Reports are legion about poor patients being rendered blind following operations for cataract. Will this too have to be attended to by the Supreme Court? In short, what are the implications for other procedures, from Caesarean sections to coronary by-pass surgery, carried out by the public health system in India? Will norms for training be laid out for all of them? Will these norms apply to the private sector in medical care, the largest and least regulated in the world?

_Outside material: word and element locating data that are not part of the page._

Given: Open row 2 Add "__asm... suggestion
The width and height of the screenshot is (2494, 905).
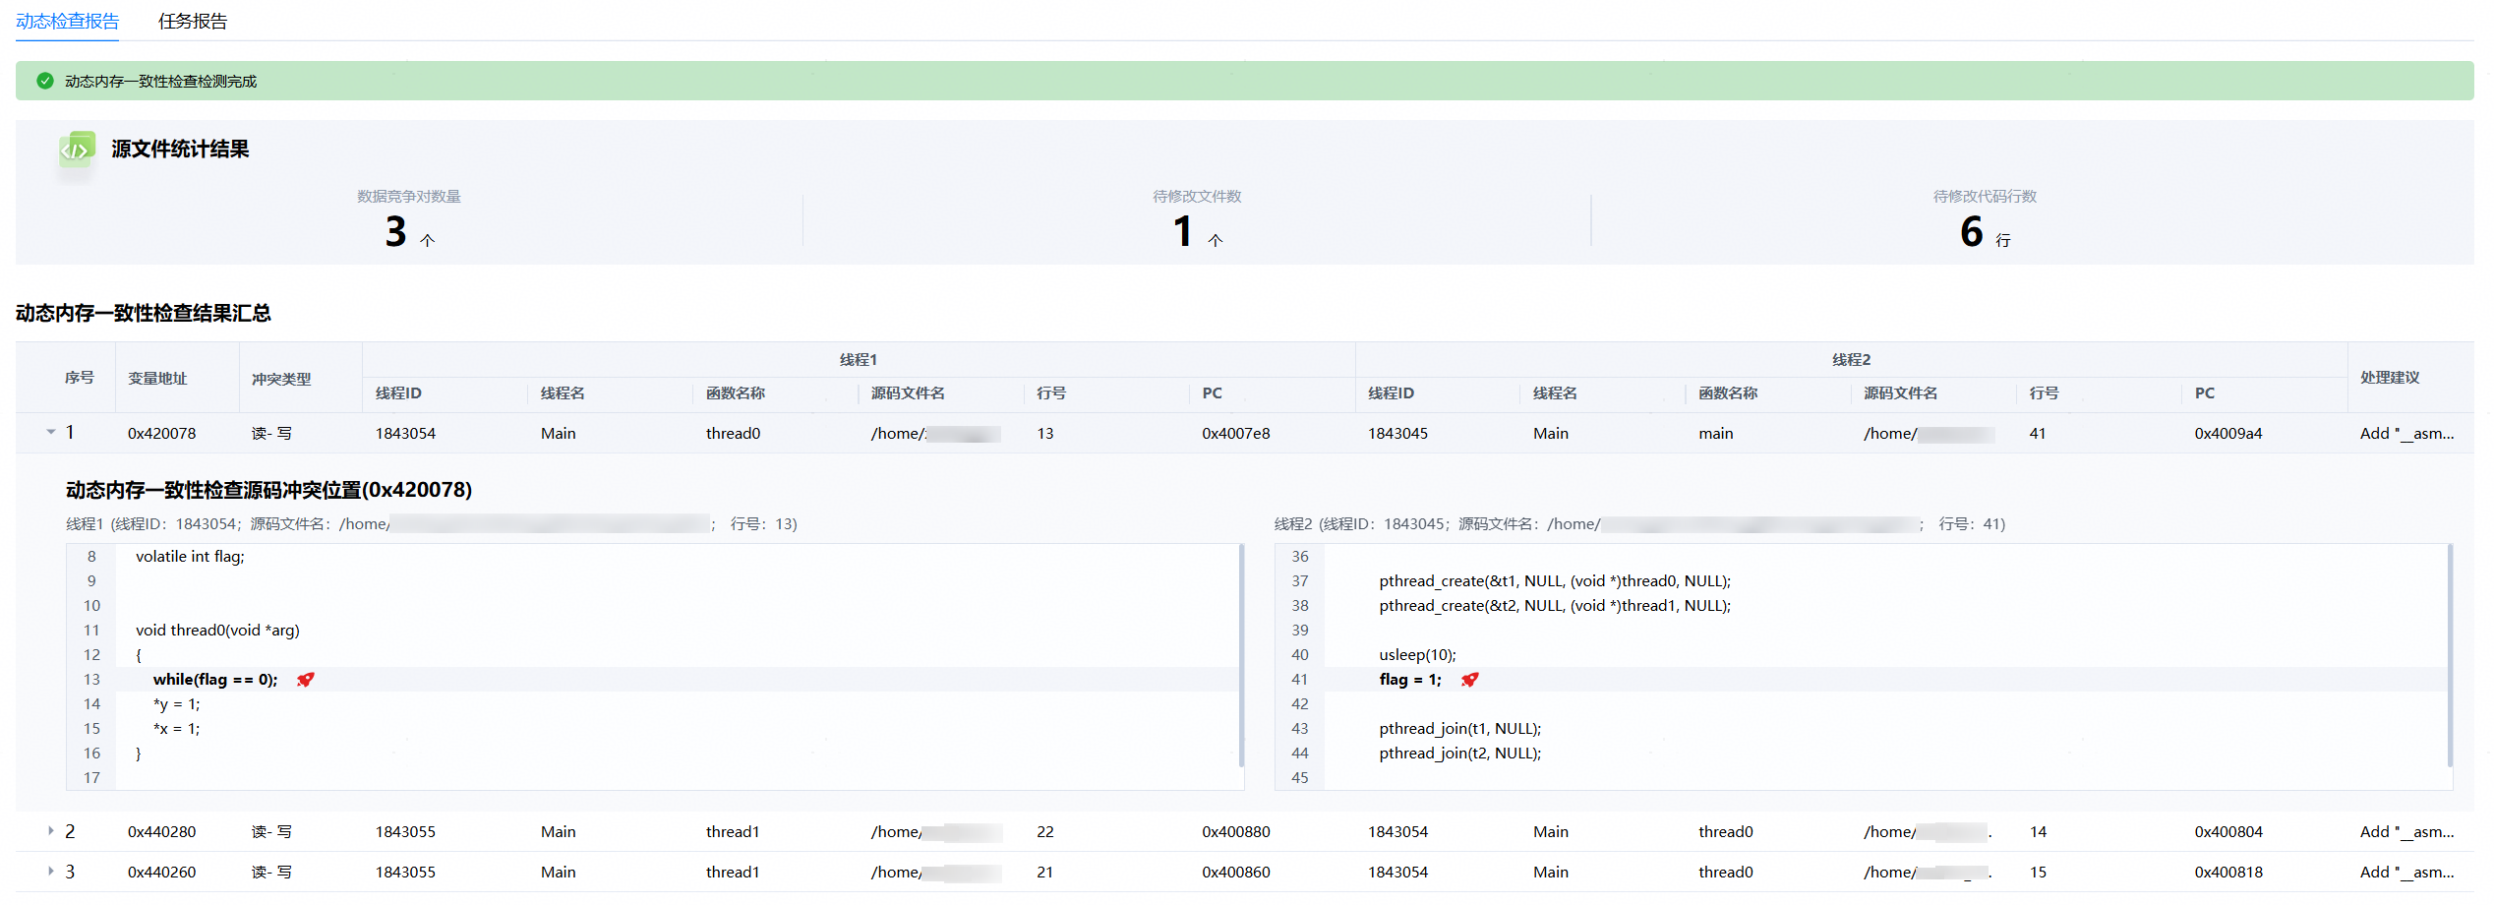Looking at the screenshot, I should pos(2405,832).
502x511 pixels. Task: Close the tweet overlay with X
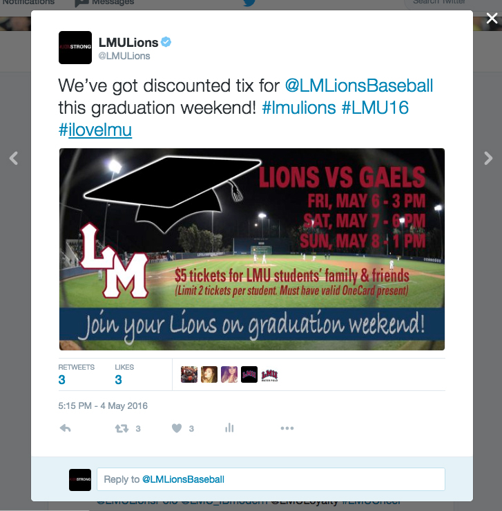coord(492,18)
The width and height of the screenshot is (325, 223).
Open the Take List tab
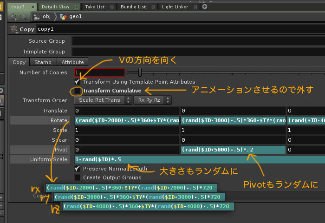[96, 7]
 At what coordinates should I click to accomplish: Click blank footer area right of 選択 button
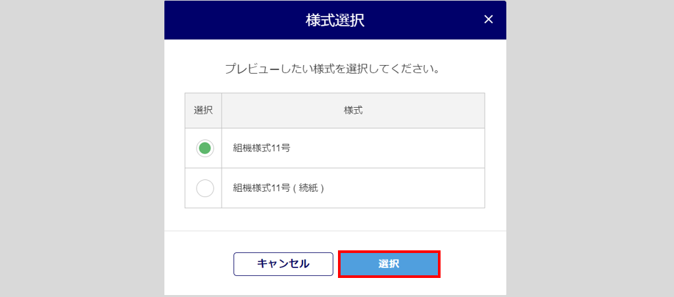pos(473,264)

Further, what are the financial implications of the order for the public health system, ailing for lack of funds? In the early 1960s the issue of quality of care hindered the development of the primary health care system in the country. It is also frequently raised to open up Indian markets for multinational companies that equate quality of care with high-tech care.
It is widely accepted that the problems with health care in India are systemic in nature; the solutions too must take a systemic view.

References
1. Anonymous. Only experienced doctors to sterilise: SC. Press Trust of India. New Delhi, March 6, 2005.
2. Government of India, Ministry of Home Affairs. Report of the Shah Commission of Enquiry, Vol.3. New Delhi: GOI Press; 1978.
3. Government of India, Ministry of Health and Family Welfare. National Population Policy 2000. New Delhi: 2000.
4. Mahila Chetna Manch. Two child policy and its implications for women. Bhopal: unpublished report for the Ministry of Health and Family Welfare; 2004.
5. Venkatesan J. Two child norm upheld. The Hindu, July 31, 2003.
6. Government of India, Ministry of Health and Family Welfare. National Health Policy. New Delhi: 2002.
7. Menon Sreelatha. State-of-the-art cycle pumps. In Mohan Rao (ed), The unheard scream: reproductive health and women’s lives in India. New Delhi: Zubaan; 2004. p 21-44.
8. Homan RK and Thankappan KR. An examination of public and private sector sources of in patient care in Trivandrum District, Kerala. Thiruvananthapuram: Achuta Menon Centre for Health Services; 1999.